In my previous post (the last of my first decade of writing), I referred to the Goddess painting a new painting in our world, and here I am in the first post in a new decade, writing about painting again. Just at the moment when I have been finding homes for old art supplies, weeding out my old paintings and those of my grandmother, I think I have finally accepted that (in this lifetime) I was not meant to be a famous painter. It hung over my head for years that "if only I had a big studio", I could do the work I want to do, but, no, of course, it works the other way around. You have to be compelled from within to paint, paint, paint, and then you must find the right studio. From early in my time at Parsons in the 1980's, I knew two things. I was only studying art because there was no chance (at that time) that women would ever get to sing English church music at the highest levels, and I had to express beauty somehow. And two, that I didn't have the same passion for art as I did for English church music. I dutifully fulfilled my homework assignments with ease and skill. Art flowed out of me -- I had a teacher who was convinced that I had been one of the great masters in an earlier lifetime (Add that to my list!) And yet...it was almost too easy. I didn't long to paint, I didn't need to paint. It wasn't fulfilling, or compelling as a goal for this lifetime. Thus no studio, thus at 69 the giving away of old easels and canvases. My artistic outlet at the moment is tiny hand-drawn postcards, and that is enough.
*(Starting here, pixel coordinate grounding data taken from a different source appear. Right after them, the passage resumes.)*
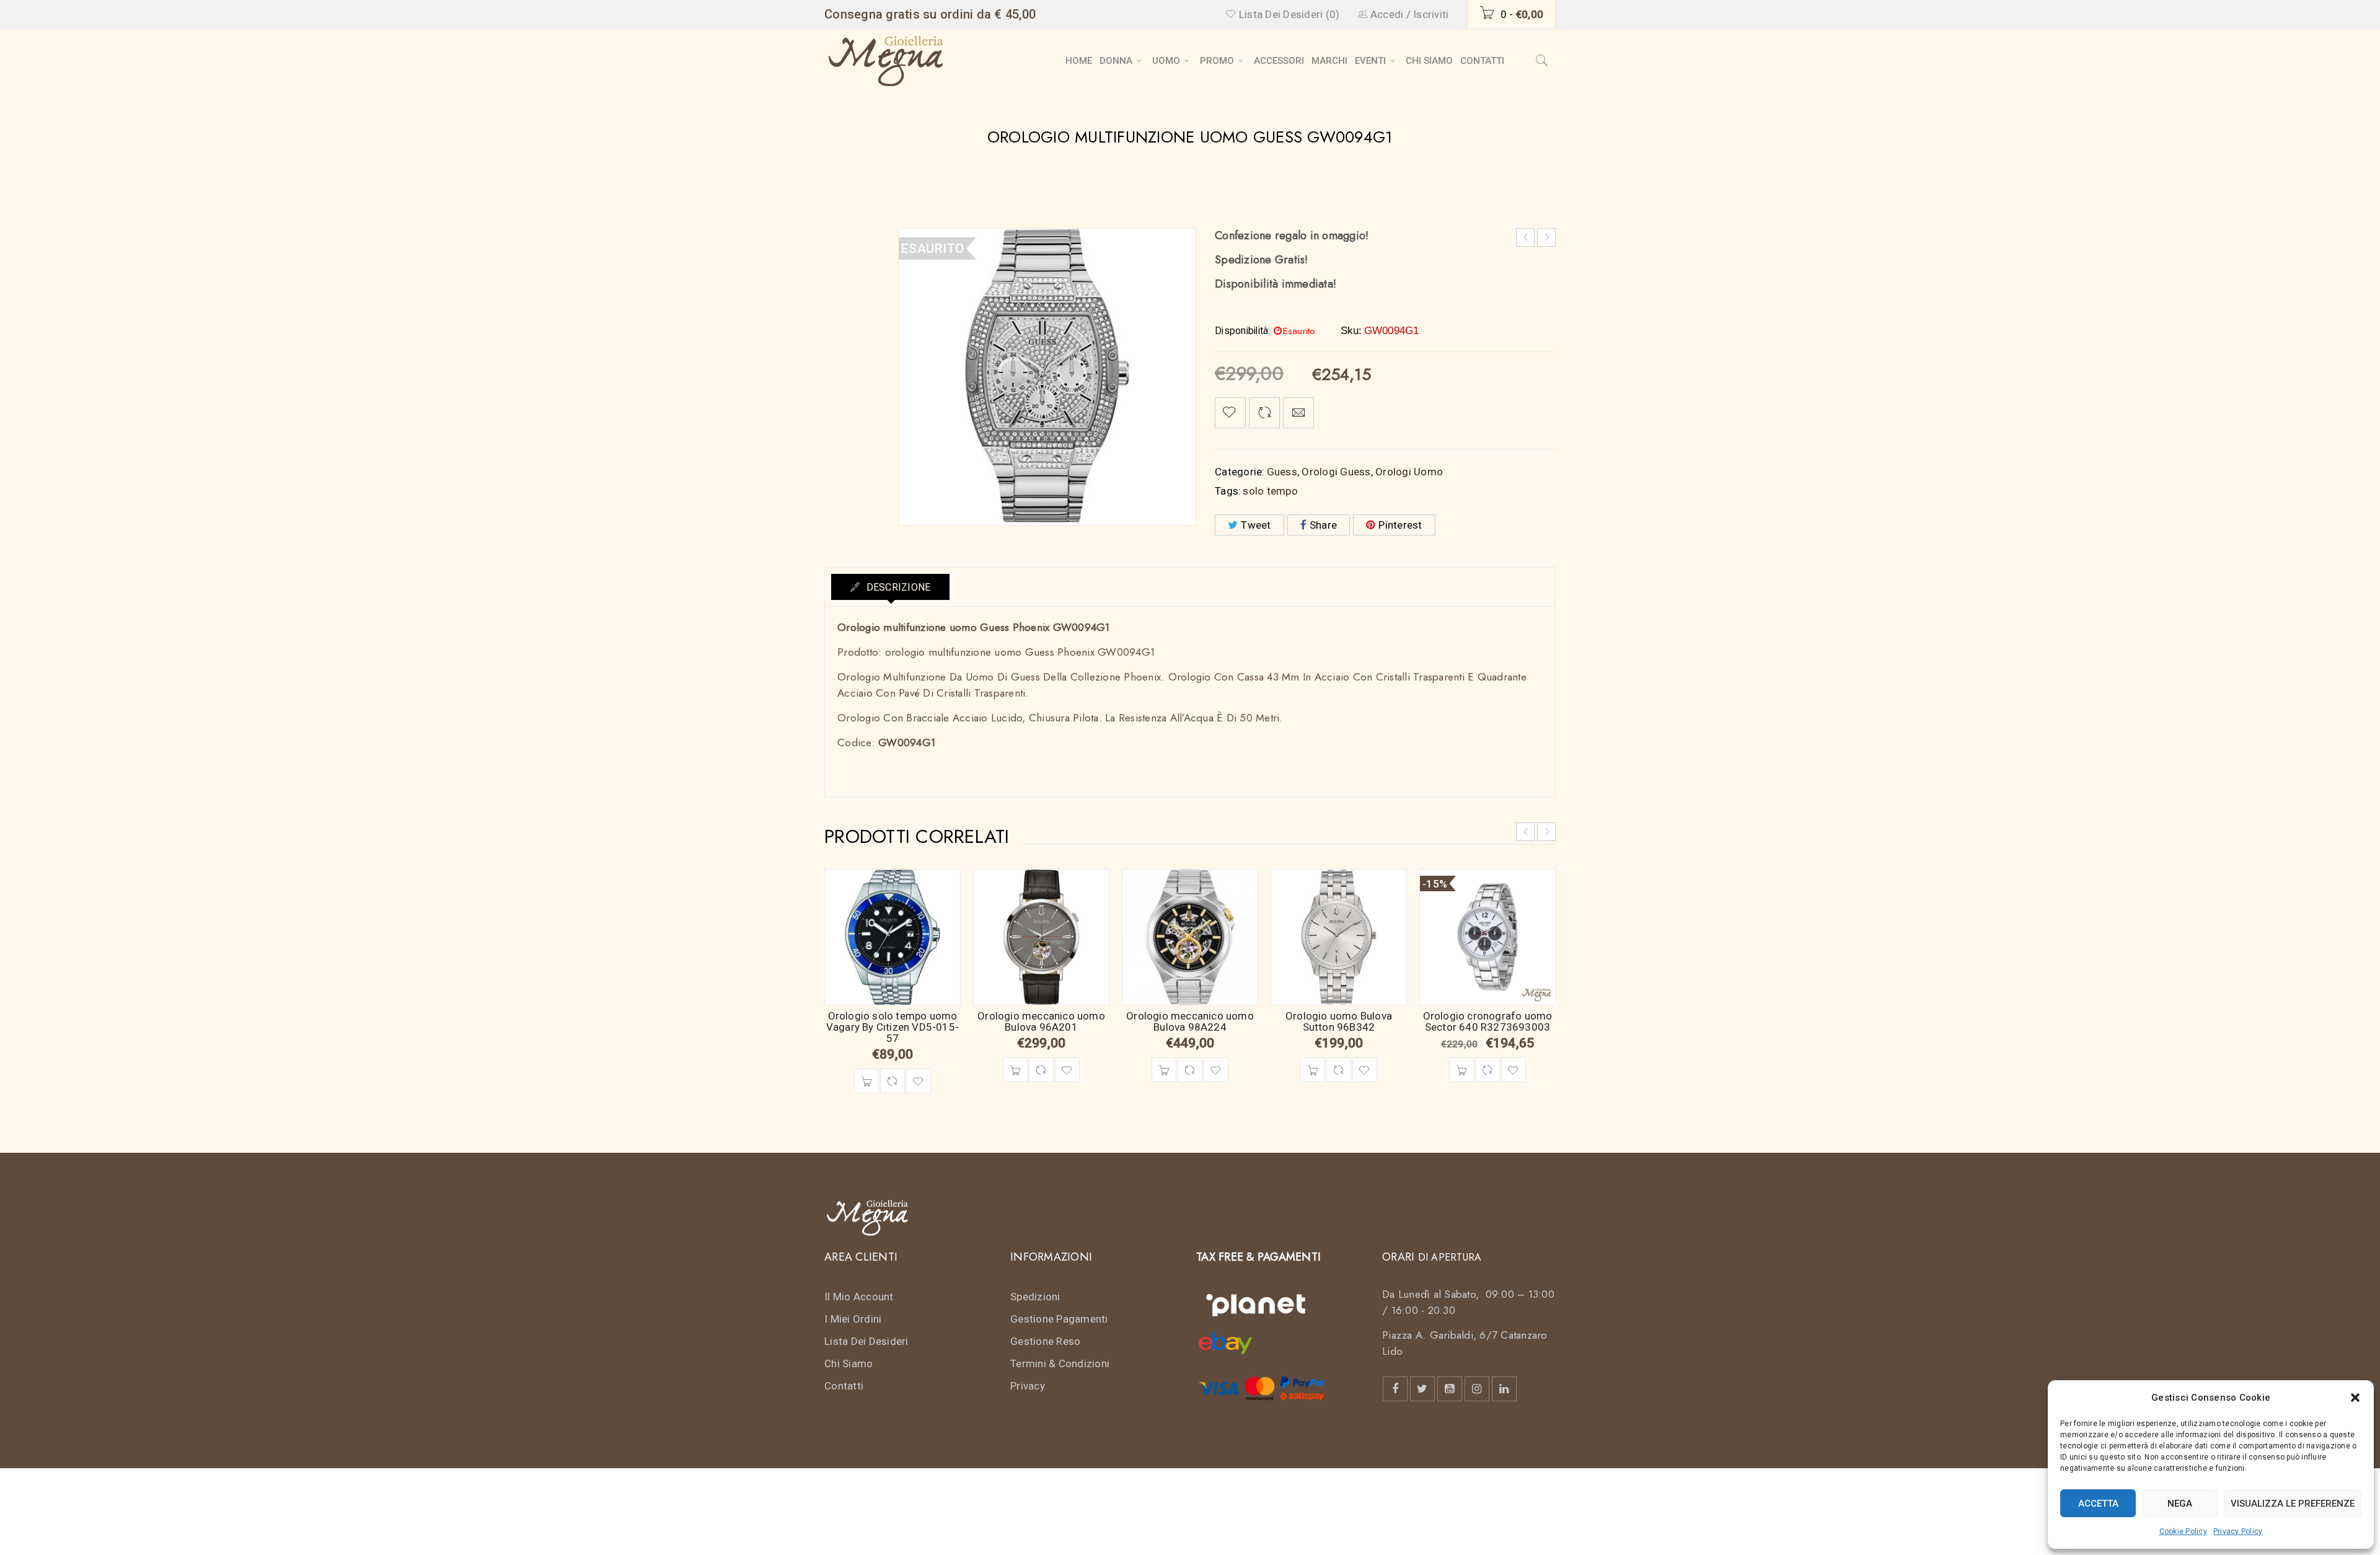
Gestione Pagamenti (1059, 1319)
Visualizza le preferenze (2293, 1503)
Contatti (843, 1386)
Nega (2179, 1503)
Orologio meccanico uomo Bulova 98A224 (1190, 1021)
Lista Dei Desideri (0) (1287, 14)
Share (1323, 525)
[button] (2355, 1397)
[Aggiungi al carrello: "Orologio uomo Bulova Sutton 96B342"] (1312, 1069)
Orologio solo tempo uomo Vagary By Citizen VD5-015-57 (892, 1027)
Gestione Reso (1045, 1341)
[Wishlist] (1230, 412)
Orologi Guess (1336, 471)
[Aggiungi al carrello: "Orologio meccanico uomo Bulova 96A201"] (1015, 1069)
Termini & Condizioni (1059, 1363)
So, in the midst of this frothy eddy of old expectations and belongings and current realities, what do I discover on TV? A series that is hardly new -- UK "Portrait Artist of the Year". Somehow, though, I never saw it, either over there or over here. And last night and early this morning, I binge-watched big time, riveted. Just riveted. I had to really become clear with myself -- do I miss painting? No, absolutely not. And I recognize that I never really gained much skill in portraiture -- the likenesses these artists achieved were sometimes staggering. But I knew that world inside and out. I loved thinking, what approach would I take? What composition would work best? What color palette would I use? How did they do that? I was pretty good at picking each episode's three finalists, but in the end I was surprised by the season winner, and yet pleasantly so.
And last but not least, in true topsy-turvy Liz style, I knew what was drawing me in. I want to have a brilliant portrait done OF ME. I want to have three or six or eight artists arrayed in front of me, painting different facets of me, seeing me, perhaps revealing me to the world. I don't want to paint, I want to be painted. I want to be seen in that way! That certainly is a new painting, isn't it? I mean, I've reached this turning point before, but not quite so emphatically. And I don't know what it means spiritually or metaphorically, but maybe I will by tomorrow.